Those who push the agenda typically claim the movement is about helping people get into jobs and careers more easily. Perhaps that is true for some. But indications are that it has nothing to do with jobs. It has to do with the singular focus of eliminating regulation regardless of its value and without regard to why professions are licensed in the first place—to protect the public’s health, safety, welfare and property in matters that require technical expertise.
Licensure is merely an effort by those already in professions to keep others out and to propagate monopolies, they say. It is unnecessary, they say. Let the market sort out who is competent and who is not, they say.
Unfortunately, the protagonists conflate the licensure of, for example, those who braid hair with the licensure of learned professions like surveyors and engineers. But the argument—as those of us in those professions know—is a false construct.

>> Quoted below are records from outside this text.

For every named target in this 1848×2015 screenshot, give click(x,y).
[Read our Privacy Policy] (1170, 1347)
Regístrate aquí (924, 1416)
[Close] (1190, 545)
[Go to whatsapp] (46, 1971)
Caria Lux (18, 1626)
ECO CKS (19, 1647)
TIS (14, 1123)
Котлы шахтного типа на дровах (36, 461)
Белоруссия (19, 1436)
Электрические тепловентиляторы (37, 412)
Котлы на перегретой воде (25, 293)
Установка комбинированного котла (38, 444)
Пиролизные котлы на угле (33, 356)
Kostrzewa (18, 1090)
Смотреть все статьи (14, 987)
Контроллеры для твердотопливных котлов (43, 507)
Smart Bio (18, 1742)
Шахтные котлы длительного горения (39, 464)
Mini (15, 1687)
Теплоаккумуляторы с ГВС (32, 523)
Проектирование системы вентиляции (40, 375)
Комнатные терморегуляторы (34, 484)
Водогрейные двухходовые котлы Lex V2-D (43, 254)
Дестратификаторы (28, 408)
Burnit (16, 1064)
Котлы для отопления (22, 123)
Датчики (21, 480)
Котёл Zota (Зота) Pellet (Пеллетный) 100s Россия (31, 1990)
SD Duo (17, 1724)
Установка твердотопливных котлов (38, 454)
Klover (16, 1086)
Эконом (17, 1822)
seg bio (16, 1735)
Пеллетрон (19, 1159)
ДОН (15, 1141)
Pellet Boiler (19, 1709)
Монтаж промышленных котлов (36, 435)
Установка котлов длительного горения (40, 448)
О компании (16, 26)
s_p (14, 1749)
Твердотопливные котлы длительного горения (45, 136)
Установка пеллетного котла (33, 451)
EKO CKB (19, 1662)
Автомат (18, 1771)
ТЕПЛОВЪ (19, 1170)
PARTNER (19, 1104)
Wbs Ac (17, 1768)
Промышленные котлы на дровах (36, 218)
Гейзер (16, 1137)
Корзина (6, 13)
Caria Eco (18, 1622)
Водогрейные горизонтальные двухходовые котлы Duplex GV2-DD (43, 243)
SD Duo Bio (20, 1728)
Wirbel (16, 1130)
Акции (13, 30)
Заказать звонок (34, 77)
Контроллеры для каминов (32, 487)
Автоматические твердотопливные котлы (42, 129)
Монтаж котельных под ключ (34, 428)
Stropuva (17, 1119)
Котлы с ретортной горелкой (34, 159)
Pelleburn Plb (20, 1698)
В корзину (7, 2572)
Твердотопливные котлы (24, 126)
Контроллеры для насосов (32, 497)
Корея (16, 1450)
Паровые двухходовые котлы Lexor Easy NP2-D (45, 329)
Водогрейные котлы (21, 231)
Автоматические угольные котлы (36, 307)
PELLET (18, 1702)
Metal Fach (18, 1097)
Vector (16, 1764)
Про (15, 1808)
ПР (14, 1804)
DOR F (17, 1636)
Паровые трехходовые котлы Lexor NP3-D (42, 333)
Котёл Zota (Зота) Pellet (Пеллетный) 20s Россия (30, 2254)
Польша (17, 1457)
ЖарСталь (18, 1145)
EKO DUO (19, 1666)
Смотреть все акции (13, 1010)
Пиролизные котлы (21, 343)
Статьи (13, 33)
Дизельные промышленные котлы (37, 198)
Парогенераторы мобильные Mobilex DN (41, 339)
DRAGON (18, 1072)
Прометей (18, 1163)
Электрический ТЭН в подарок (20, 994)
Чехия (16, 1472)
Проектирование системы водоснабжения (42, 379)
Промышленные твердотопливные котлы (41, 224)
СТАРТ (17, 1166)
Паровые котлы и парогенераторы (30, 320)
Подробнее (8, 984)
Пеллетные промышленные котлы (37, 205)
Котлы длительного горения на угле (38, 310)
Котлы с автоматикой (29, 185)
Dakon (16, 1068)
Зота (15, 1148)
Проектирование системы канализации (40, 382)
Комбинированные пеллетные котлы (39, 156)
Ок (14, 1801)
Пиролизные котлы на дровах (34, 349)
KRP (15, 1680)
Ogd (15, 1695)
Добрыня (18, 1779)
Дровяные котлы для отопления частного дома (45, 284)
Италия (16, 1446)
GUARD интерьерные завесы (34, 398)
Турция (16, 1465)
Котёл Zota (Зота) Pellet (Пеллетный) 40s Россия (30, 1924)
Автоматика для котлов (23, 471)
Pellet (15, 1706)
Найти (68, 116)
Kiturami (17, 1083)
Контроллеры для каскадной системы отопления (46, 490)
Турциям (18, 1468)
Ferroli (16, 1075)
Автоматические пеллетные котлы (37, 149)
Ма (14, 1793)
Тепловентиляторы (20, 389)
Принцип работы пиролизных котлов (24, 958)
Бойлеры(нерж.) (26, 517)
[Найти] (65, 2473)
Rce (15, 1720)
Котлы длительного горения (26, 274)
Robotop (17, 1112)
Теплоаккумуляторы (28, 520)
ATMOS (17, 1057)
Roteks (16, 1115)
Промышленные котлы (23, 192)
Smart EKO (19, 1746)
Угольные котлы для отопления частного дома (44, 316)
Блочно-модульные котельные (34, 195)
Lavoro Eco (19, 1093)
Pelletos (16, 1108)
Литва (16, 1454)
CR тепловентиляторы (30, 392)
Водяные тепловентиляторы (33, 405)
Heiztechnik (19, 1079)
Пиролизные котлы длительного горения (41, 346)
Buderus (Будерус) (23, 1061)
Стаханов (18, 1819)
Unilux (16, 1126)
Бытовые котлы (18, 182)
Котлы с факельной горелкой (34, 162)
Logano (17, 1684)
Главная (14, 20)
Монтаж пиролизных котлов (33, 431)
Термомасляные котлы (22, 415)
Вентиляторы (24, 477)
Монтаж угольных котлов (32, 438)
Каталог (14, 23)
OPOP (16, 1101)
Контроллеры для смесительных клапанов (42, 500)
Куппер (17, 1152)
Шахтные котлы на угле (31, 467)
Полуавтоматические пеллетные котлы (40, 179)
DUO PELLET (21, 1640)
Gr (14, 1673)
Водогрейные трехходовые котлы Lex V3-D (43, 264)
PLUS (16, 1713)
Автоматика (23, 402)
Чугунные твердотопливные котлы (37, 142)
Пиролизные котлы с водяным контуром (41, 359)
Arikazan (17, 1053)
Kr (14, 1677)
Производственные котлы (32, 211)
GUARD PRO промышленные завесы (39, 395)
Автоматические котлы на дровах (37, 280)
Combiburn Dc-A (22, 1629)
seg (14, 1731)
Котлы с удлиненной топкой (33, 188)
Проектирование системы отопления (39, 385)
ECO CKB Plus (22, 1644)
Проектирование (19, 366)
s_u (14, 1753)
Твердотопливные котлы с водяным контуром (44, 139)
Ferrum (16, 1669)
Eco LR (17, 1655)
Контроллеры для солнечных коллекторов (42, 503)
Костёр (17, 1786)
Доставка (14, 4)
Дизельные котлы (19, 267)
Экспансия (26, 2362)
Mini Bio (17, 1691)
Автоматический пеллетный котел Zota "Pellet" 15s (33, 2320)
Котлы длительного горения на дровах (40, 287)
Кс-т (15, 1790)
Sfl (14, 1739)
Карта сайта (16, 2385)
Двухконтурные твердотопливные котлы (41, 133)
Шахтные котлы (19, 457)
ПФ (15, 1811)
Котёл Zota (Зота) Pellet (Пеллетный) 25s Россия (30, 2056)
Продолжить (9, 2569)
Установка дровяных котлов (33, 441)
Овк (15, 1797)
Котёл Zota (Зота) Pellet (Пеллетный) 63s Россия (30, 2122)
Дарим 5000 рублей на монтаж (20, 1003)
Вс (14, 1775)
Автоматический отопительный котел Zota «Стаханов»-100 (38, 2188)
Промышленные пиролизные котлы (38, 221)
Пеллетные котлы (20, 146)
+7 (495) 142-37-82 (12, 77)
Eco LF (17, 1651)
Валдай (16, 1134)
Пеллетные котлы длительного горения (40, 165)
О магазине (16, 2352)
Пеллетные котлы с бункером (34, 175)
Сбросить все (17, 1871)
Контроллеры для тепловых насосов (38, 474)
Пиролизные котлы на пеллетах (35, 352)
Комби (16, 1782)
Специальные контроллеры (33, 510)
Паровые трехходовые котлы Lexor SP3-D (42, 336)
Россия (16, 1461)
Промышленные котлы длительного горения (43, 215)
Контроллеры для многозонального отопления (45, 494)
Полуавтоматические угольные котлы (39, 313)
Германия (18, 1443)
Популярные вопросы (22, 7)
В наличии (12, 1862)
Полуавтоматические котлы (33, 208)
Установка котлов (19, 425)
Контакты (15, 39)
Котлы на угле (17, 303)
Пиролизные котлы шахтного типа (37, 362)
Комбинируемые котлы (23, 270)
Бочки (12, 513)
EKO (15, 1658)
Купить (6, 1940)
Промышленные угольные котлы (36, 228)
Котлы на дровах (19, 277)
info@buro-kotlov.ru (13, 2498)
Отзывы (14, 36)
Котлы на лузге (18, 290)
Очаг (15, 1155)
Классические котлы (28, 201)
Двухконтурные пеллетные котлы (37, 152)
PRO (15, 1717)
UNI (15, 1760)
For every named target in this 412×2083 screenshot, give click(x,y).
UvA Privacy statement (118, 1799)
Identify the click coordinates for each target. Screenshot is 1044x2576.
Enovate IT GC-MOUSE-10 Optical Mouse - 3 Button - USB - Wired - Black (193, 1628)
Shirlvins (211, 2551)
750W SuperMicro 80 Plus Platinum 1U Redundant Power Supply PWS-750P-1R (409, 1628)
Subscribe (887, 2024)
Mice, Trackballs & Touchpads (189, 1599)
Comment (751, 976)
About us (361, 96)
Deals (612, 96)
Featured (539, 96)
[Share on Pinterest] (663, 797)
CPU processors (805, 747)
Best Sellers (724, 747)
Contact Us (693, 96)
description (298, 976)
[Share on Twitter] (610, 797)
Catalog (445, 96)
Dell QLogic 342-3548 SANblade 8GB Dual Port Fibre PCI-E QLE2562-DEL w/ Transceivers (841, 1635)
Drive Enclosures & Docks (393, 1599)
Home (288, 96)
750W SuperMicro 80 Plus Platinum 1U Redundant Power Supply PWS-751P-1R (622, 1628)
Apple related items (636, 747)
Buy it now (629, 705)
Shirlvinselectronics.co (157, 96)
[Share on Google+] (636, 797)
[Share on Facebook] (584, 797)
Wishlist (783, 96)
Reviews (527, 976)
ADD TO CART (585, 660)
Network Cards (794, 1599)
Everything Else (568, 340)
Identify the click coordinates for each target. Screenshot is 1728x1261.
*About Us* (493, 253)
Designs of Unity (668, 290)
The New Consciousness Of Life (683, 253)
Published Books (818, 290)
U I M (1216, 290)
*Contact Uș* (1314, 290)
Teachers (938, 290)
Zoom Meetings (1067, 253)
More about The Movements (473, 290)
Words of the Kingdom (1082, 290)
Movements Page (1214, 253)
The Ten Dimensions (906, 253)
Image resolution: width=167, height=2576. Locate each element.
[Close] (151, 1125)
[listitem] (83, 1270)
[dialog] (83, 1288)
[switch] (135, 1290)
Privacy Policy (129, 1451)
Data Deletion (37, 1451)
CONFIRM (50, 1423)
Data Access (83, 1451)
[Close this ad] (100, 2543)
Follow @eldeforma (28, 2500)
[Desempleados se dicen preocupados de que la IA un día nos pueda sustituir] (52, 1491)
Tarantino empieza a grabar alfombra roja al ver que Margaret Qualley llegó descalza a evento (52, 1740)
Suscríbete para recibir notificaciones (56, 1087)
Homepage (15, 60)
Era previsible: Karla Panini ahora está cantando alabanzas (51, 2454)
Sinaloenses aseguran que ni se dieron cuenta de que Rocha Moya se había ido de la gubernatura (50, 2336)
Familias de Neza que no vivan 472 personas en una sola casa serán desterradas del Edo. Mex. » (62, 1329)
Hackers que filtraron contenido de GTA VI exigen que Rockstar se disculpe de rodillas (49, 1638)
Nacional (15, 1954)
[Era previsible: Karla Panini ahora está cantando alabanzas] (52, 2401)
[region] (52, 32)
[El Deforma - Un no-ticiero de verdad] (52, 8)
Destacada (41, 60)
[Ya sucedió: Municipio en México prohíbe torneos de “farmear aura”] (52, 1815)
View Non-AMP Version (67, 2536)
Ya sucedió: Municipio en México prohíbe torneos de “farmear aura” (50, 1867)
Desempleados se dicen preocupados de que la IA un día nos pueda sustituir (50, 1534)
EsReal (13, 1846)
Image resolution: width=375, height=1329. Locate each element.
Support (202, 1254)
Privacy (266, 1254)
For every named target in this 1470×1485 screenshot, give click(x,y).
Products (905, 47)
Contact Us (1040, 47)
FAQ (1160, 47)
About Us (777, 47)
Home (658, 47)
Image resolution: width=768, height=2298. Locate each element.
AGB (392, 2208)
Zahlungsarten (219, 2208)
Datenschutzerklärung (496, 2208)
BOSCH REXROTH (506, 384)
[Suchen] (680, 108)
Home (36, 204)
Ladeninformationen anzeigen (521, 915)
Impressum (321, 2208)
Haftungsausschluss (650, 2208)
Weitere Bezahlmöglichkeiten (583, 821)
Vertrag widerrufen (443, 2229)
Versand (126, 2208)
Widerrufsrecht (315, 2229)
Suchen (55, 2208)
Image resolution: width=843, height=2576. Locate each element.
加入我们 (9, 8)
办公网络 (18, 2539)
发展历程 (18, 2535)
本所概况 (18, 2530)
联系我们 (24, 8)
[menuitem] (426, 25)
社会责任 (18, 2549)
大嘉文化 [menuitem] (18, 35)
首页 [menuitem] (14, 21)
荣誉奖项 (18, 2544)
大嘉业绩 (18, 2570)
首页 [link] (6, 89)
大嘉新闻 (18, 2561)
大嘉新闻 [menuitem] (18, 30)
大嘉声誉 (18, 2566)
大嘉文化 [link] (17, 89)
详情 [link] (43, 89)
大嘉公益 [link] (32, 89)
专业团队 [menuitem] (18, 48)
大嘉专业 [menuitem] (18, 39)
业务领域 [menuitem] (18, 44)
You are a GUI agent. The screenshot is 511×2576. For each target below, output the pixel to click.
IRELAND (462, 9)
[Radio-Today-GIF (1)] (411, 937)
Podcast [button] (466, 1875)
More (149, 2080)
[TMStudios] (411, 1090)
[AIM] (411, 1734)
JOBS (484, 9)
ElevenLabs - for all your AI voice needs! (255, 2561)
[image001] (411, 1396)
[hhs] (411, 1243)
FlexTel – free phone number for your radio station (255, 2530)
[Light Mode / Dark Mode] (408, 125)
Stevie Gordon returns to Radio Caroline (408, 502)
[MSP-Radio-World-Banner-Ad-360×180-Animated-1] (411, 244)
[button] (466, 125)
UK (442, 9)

If your hair falls out, it will hopefully grow back, and you won’t patronize that provider again. On the other hand, we all know the potential consequences a bridge or building designed by an unqualified engineer. More problematic is the boundary survey performed by an unqualified surveyor which lies in silent wait for years until it rears its ugly head and costs a subsequent owner tens of thousands of dollars to remedy through litigation.
Yet, those who support de-licensure will have none of that. Their view is simplistic, arrogant, and uncompromising: regulation is bad. Period. I would add ‘uninformed’ to that list, but that is an oversimplification, because those who back the effort do not want to be informed, it is a distraction—and irrelevant to their argument. It brings to mind what Representative Earl Landgrebe said in the 1970s when faced with the truth about what President Nixon had done to cover-up the Watergate burglary: “Don’t confuse me with facts: I’ve got a closed mind.”
If the issue is truly about jobs, that’s all good and fine. But let’s make sure there are demonstrably qualified people in those positions. Licensure is indispensable in providing that assurance.
The Aging of the Surveying Profession
We have heard for years how the age of the average surveyor is increasing. I have actually only heard of one study that seemingly supported that contention (my state does not even keep the statistic), but even that is beside the point. Trade and professional publications for virtually every traditional/legacy profession, increasingly bemoan the increasing age of their average practitioner: nurses, farmers, insurance agents, you name it.
The good news is that we are not the only ones witnessing this trend, so it is not due to the popular impression within surveying that the ‘image’ of our profession suffers. I personally doubt that our image is any worse than it has ever been. Arguably, it is probably better.
The bad news is that we are not the only ones witnessing this trend. Many professions and occupations are conducting outreach to women and minorities and focusing on mentoring young entrants into their respective occupations/professions. So, there is a lot of competition for those bodies.
I have said for years that the problem with surveying is not one of an aging profession, it is one of demographics, which is why continued vigorous outreach to historically underrepresented members of the profession is so critical.
It is ironic that virtually every person who has run for a state or national office in a surveying society over the last 40 years has campaigned on the idea of improving the ‘image’ of the profession. Yet, here we are today, still talking about it. The implication is that our image is not good.
Perhaps it’s semantics, but is it really our ‘image’ or is it the need for more public outreach to educate people as to what surveyors do, why it’s important, and why it’s a great profession? Or perhaps it’s a matter of respect. (There may be something to the thought that surveyors do not garner the same respect as other professions, but that is a topic for another column.)
Either way, if improving one’s image is, in fact, the goal, it’s not a matter of hiring someone to make you look better. That’s smoke and mirrors. It’s a matter of doing the hard work to actually be better and communicate a coherent message.
If better public outreach and education is the goal, many states and NSPS are doing a credible job in that regard, but surveyors in general need to shake off their propensity for being the strong, silent type, and get some training in public speaking. Visit and join your local Toastmasters International club. Volunteer to speak to your town’s Rotary or Kiwanis Club about surveying. Run for a county or state office.
If people understood what surveyors really do, not only would they better respect licensure and the need for qualified surveyors, but our outreach efforts would be supported by societal knowledge of what a great profession this is.